“Wirklich, ich lebe in finsteren Zeiten!”, some random thoughts on our responsibility as intellectuals / poets / writers / researchers / teachers

by Macarena Marey on October 30, 2024

“We live in an age which silence is not only criminal but suicidal”, wrote James Baldwin in his “Open Letter to My Sister, Angela Y. Davis”. The year was 1970. I wonder if there has ever been a time when silence was neither criminal nor suicidal. I would like to live there and then, for sure.

In his poem “A leaf, treeless, for Bertolt Brecht” [“Ein Blatt, baumlos, für Berlolt Brecht”] (published posthumously en 1971 in the book Schneepart [Snowpart]), Paul Celan contended that crime lay in any conversation, not only in conversations about trees, as Brecht suggested in his famous “An die Nachgeborenen“. Without trees, every conversation merely repeats what has already been said. (I have a verse from this poem and the tittle of Celan’s answer to it tattooed in my left forearm).

To-do list:
**A)** Do the following statements agree with the essay on the responsibility of intellectuals? For each, answer yes or no and quote the deciding words. (i) Baldwin's open letter to Angela Y. Davis dates from 1970. (ii) Celan's poem for Brecht appeared while Celan was still alive. (iii) The writer's tattoo from Celan's poem is on the right forearm.
**B)** Carry on the essay on the responsibility of intellectuals with a paragraph that follows its final sentence.

Data records:
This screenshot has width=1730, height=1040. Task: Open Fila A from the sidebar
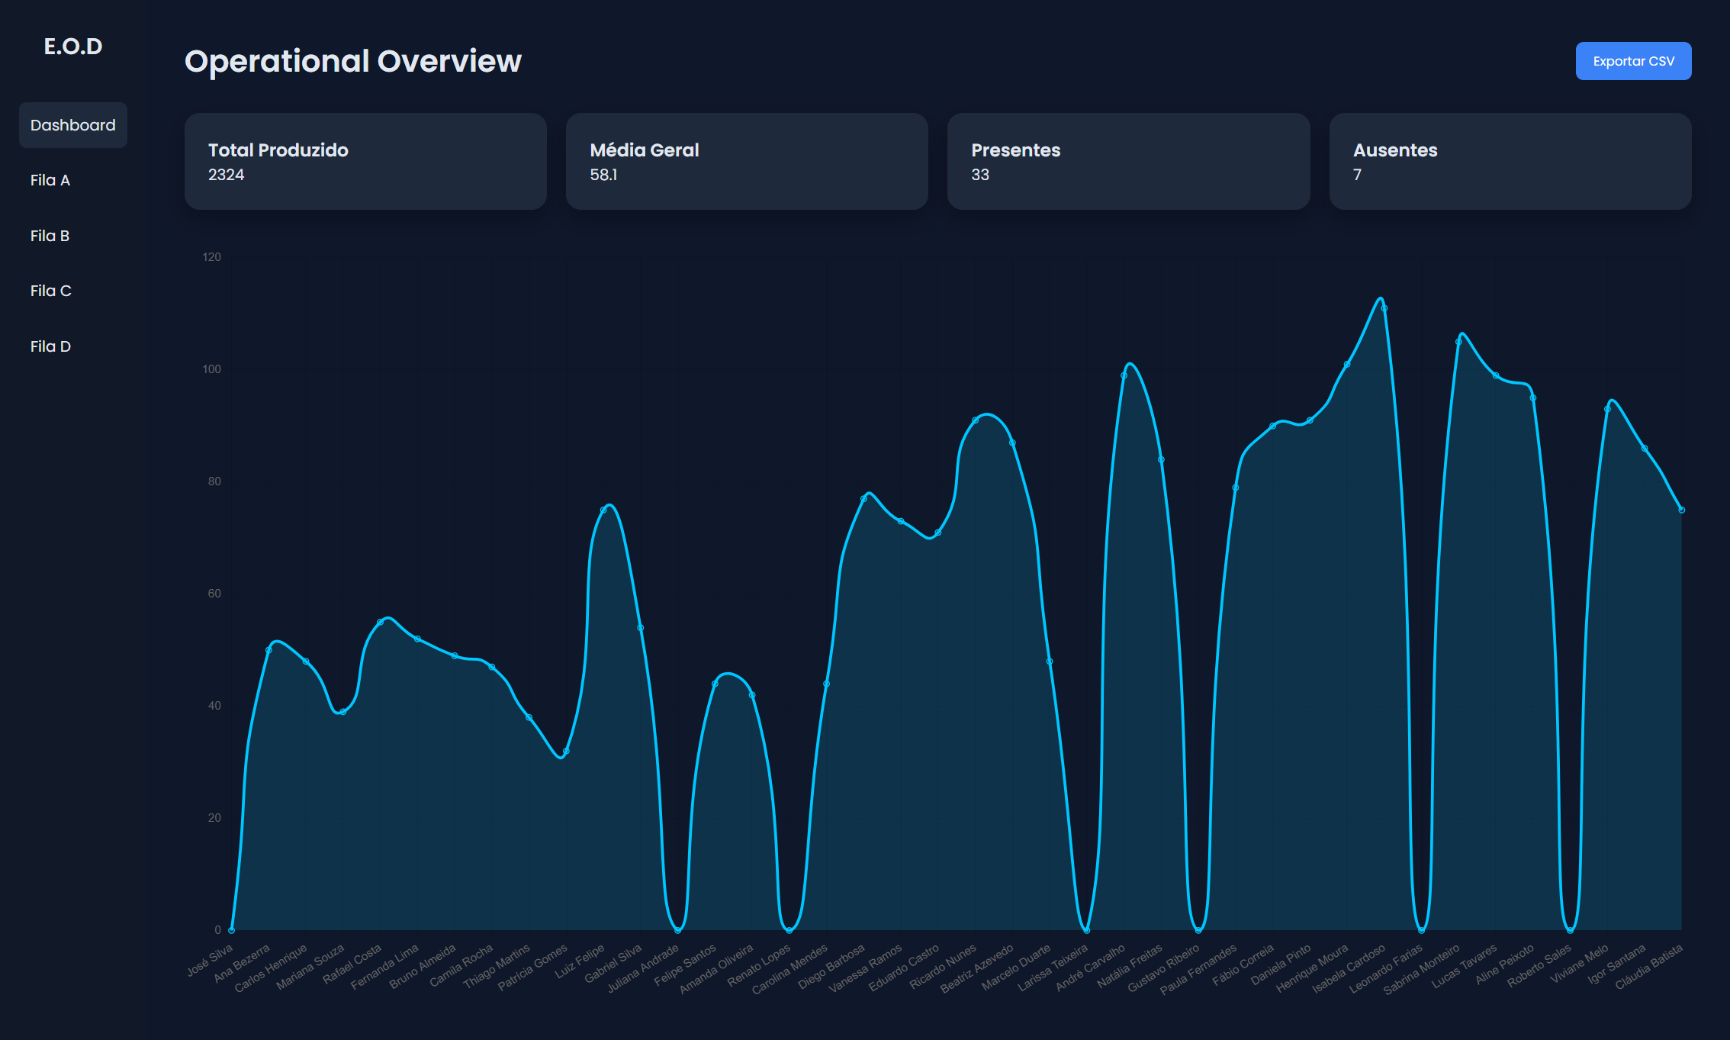tap(49, 181)
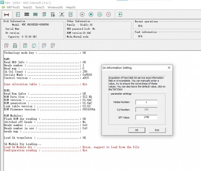Image resolution: width=201 pixels, height=171 pixels.
Task: Click the SPT Value input field
Action: pyautogui.click(x=147, y=117)
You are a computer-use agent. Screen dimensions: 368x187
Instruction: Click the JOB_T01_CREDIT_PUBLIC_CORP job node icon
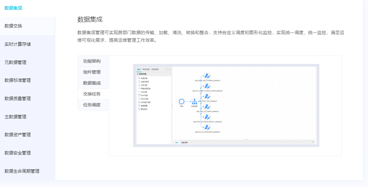(x=207, y=86)
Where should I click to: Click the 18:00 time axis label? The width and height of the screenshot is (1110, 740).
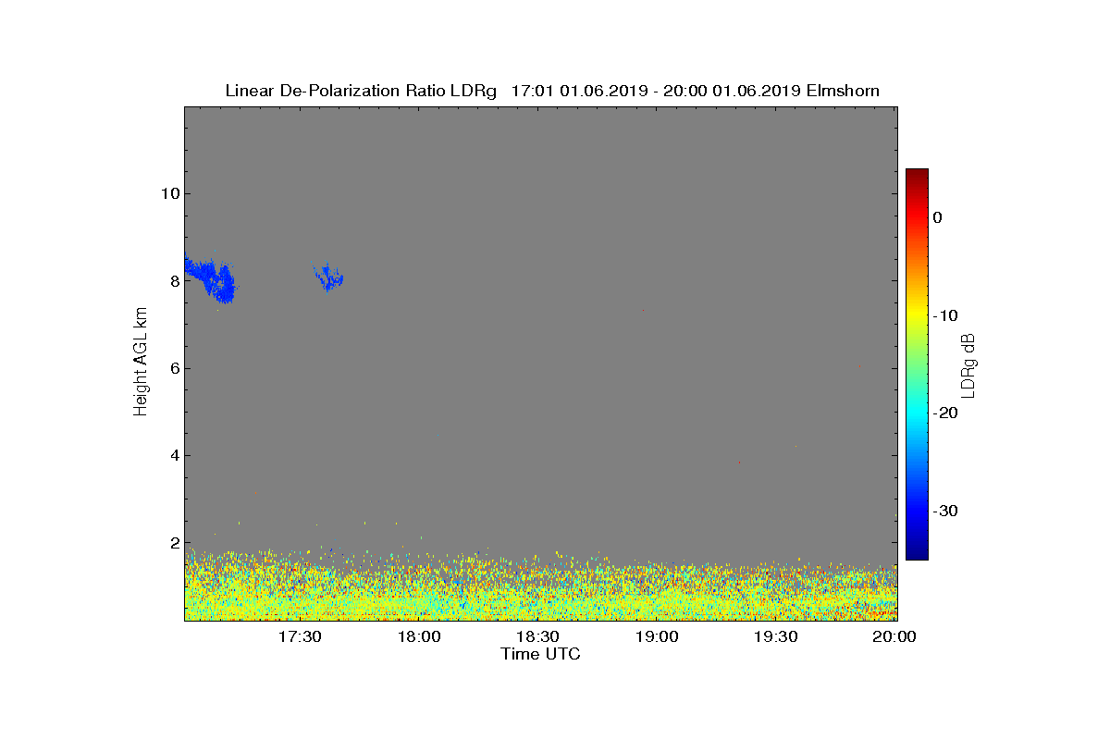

Solved tasks:
**A)**
(i) Yes: "The year was 1970."
(ii) No: "published posthumously"
(iii) No: "tattooed in my left forearm"

**B)**
I always wondered what Celan meant by this short poem. Why did he, who still believed in language after all, say that talking about any subject (saying things in general) was nearly a crime? Was he perhaps saying that once everything has been said, talking and doing nothing is criminal? But sometimes saying things out loud is, in itself, an action, and often a very dangerous one. Take for example Rodolfo Walsh’s “Carta abierta a la junta militar” (“Open letter to the Military Junta” 1977, English translation by Arturo Desimone here):

 

The above are my thoughts on the first anniversary of your infamous government, and I seek to ensure the transmission of my thoughts to the members of this Junta, without any hope of being heard. Although I am certain that I will be persecuted, I am also faithful to the commitment I made a long time ago, the commitment to bear witness in the difficult hours.
Rodolfo Walsh. – Citizen Identity number: 2845022
Buenos Aires, March 24 1977.

 

The next day he was murdered and made disappeared by the mass-murdering machinery put in motion by this same Junta and imported from the French contra-revolutionary methods executed in Algeria.
In an existentialist vein, Baldwin claimed in his letter to Angela Davis that the connection between knowing and acting is normatively necessary:

 

Some of us, white and Black, know how great a price has already been paid to bring into existence a new consciousness, a new people, an unprecedented nation. If we know, and do nothing, we are worse than the murderers hired in our name.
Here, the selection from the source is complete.